Warehouse beats annual profit forecast, keeps dividend unchanged
By Tina Morrison
Sept. 22 (BusinessDesk) - Warehouse Group, known for its flagship 'red shed' discount department stores, beat its annual profit forecast after a better-than-expected second half, and kept its full-year dividend payout unchanged for a third straight year.
Adjusted profit fell 7.7 percent to $59.2 million in the 52 weeks ended July 30, from $64.1 million a year earlier, the Auckland-based company said in a statement. That's ahead of the company's forecast for adjusted profit of $54 million to $58 million.
Net profit slumped 74 percent to $20.4 million as it wrote down the financial services unit it sold on Sept. 9 by $40.1 million and booked $12.4 million in restructuring costs, about half of which was due to redundancies. Those costs were offset by an $11.5 million gain from property divestments, including the sale of its Newmarket property in Auckland.
Under the leadership of chief executive Nick Grayston, who took over from Mark Powell in December 2015, Warehouse has embarked on a three-year strategy to lift profitability by removing the complexity and cost of an inefficient operating model and reshaping the company's physical footprint to support the digital business. It cut 143 non-store based roles in the second half, which is expected to reduce annual costs by $17 million, 70 percent of which relates to salary costs.
"The sale of financial services and the Newmarket property has improved our balance sheet and ability to fund our strategy over the next two to three years," chair Joan Withers said in a statement. "We have made significant headway in transforming the business over the last year."
Warehouse will pay a 6 cent final dividend on Dec. 7, keeping its annual payment at 16 cents for a third straight year.
In the company's largest unit, operating profit at its 92 'red shed' Warehouse stores fell 5.4 percent to $84.5 million as sales remained flat at $1.76 billion. The company said while profit was lower in the first half, it improved in the second half, lifting to $25 million from $23.9 million a year earlier. Its operating margin slipped 30 basis points to 4.8 percent.
"The apparel business performed strongly throughout the year, however, this was offset by weaker performance in some of the general merchandise categories," the company said.
The company added two stores to its Noel Leeming appliance and technology chain, taking the total to 77. The stores boosted operating profit 60 percent to $19.3 million while sales lifted 7.8 percent to $810.7 million, as its operating margin jumped 80 basis points to 2.4 percent.
Its Warehouse Stationery 'blue shed' stores increased operating profit 10 percent to a record $15.7 million even as sales slipped 0.3 percent to $278.2 million. While sales were flat the business reduced costs, helping the operating margin improve 60 basis points to 5.7 percent, the company said.

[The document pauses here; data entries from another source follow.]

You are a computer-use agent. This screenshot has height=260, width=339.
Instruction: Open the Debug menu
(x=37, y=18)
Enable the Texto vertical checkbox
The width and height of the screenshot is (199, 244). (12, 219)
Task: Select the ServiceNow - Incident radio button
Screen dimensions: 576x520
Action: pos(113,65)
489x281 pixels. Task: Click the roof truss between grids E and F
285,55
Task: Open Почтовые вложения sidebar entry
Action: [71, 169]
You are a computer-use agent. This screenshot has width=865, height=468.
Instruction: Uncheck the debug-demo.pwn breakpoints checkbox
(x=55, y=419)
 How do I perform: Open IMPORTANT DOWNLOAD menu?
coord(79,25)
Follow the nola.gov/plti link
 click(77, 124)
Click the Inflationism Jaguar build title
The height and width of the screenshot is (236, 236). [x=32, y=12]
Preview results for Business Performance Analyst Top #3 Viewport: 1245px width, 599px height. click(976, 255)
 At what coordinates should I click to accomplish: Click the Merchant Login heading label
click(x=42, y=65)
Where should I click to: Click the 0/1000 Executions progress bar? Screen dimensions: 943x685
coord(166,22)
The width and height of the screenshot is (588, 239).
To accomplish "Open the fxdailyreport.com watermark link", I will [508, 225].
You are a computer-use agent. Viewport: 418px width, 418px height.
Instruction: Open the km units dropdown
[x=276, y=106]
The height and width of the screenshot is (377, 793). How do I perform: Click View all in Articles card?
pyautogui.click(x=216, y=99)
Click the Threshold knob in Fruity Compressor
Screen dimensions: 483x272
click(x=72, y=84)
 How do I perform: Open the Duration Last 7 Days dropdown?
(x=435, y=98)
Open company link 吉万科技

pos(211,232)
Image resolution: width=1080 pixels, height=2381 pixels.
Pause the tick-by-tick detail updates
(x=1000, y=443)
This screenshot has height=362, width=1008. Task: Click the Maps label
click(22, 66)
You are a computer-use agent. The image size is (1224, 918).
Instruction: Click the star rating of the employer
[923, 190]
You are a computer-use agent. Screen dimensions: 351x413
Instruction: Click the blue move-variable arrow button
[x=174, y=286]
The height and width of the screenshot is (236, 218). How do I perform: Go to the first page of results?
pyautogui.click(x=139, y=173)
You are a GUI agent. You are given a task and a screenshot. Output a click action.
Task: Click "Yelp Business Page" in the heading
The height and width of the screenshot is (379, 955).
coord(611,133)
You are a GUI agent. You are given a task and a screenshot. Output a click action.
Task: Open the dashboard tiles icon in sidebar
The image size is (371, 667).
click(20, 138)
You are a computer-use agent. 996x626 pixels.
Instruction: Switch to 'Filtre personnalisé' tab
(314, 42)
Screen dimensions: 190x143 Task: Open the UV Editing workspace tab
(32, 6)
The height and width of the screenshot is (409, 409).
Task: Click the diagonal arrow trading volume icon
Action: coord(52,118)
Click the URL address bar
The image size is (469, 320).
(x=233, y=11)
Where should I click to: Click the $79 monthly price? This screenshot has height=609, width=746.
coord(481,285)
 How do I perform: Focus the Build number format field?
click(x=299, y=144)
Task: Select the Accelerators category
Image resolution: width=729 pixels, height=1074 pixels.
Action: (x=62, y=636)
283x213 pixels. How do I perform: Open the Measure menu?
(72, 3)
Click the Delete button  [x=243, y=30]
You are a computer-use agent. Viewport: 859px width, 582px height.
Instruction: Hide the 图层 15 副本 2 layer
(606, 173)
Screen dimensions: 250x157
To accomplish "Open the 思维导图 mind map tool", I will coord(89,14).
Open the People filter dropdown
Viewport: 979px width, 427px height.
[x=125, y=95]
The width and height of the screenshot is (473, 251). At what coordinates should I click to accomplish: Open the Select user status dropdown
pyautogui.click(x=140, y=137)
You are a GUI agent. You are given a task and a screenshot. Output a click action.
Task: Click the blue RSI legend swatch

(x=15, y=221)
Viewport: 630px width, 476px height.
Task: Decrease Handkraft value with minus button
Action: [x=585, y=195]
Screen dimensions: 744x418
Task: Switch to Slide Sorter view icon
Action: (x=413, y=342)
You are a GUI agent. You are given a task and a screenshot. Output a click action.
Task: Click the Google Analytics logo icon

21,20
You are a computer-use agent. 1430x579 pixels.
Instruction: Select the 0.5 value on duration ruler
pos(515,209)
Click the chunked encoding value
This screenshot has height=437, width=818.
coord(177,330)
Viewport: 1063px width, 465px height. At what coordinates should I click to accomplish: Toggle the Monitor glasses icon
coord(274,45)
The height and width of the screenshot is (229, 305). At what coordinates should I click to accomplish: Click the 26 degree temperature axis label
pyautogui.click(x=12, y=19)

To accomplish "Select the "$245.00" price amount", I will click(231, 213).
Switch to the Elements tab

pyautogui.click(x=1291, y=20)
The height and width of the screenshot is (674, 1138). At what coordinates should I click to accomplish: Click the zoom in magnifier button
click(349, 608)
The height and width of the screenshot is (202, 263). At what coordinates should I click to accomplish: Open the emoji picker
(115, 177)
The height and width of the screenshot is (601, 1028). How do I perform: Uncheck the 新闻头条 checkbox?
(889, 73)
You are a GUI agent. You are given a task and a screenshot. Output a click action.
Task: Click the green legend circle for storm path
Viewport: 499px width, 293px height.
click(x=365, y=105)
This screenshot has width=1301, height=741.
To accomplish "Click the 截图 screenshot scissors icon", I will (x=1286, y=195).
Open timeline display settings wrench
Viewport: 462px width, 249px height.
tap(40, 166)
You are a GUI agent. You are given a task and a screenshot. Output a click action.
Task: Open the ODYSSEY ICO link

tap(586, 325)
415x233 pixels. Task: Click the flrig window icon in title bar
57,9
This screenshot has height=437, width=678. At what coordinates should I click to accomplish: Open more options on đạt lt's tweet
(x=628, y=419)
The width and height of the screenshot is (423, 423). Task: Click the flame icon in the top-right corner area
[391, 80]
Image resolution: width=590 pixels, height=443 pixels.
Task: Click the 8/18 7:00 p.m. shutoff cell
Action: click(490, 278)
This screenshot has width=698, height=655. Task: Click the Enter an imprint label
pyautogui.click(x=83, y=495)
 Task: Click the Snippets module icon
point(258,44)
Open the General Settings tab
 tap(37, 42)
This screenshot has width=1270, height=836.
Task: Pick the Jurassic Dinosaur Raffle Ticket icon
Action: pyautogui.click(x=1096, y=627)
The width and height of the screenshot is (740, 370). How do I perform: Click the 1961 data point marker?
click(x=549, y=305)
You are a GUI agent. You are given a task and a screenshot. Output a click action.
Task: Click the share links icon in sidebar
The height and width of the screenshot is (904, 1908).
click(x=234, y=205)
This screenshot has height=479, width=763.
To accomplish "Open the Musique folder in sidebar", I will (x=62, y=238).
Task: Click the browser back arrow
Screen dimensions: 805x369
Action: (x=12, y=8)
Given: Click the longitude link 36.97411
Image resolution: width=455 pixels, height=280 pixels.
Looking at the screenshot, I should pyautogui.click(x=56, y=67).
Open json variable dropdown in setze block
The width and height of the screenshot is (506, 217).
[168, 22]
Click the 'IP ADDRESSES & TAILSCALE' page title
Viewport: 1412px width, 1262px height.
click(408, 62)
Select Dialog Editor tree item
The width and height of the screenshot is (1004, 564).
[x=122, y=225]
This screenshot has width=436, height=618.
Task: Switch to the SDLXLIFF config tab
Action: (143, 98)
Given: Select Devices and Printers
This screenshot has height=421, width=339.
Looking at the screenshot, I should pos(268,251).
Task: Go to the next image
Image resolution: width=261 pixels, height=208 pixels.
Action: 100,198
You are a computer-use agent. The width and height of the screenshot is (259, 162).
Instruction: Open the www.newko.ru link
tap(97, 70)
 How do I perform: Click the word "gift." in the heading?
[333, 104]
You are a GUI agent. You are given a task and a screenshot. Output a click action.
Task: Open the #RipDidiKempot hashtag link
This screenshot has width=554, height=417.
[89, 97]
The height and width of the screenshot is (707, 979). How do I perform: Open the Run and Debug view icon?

Warehouse ended the year with 69 Warehouse Stationery stores, up from 66 a year earlier. It launched its first 'store within a store' during the period, with Warehouse Stationery exiting its lease at Auckland Airport and moving into the adjacent The Warehouse store. Trading at the combined store has met expectations in the three months since launch, the company said.
Its Torpedo7 sports chain posted a 21 percent drop in operating profit to $2.7 million while sales advanced 6.1 percent to $157.7 million. The unit's operating margin fell 60 basis points to 1.7 percent as the company cleared aged inventory and took a one-off inventory write down of $600,000 in the No1 Fitness unit. It said costs had reduced in the second half and it remained focused on inventory control and improving profitability through sales growth and cost control.
The group's online sales rose 18 percent to $199.9 million compared with the year earlier, with a 25 percent gain for The Warehouse, and 54 percent lift for Noel Leeming, driven by a mix of promotions and the relaunch of the on-line stores. Online sales made up 6.7 percent of group sales in the quarter, up from 5.8 percent a year earlier, the company said.
Warehouse said that its earnings for the 2018 financial year will be dependent on the critical Christmas trading period, and noted that its transformation programme introduces some uncertainty into its forecasts. It expects to provide an annual forecast at the end of its second quarter.
Warehouse shares fell 0.5 percent to $2.01 and have dropped 29 percent this year.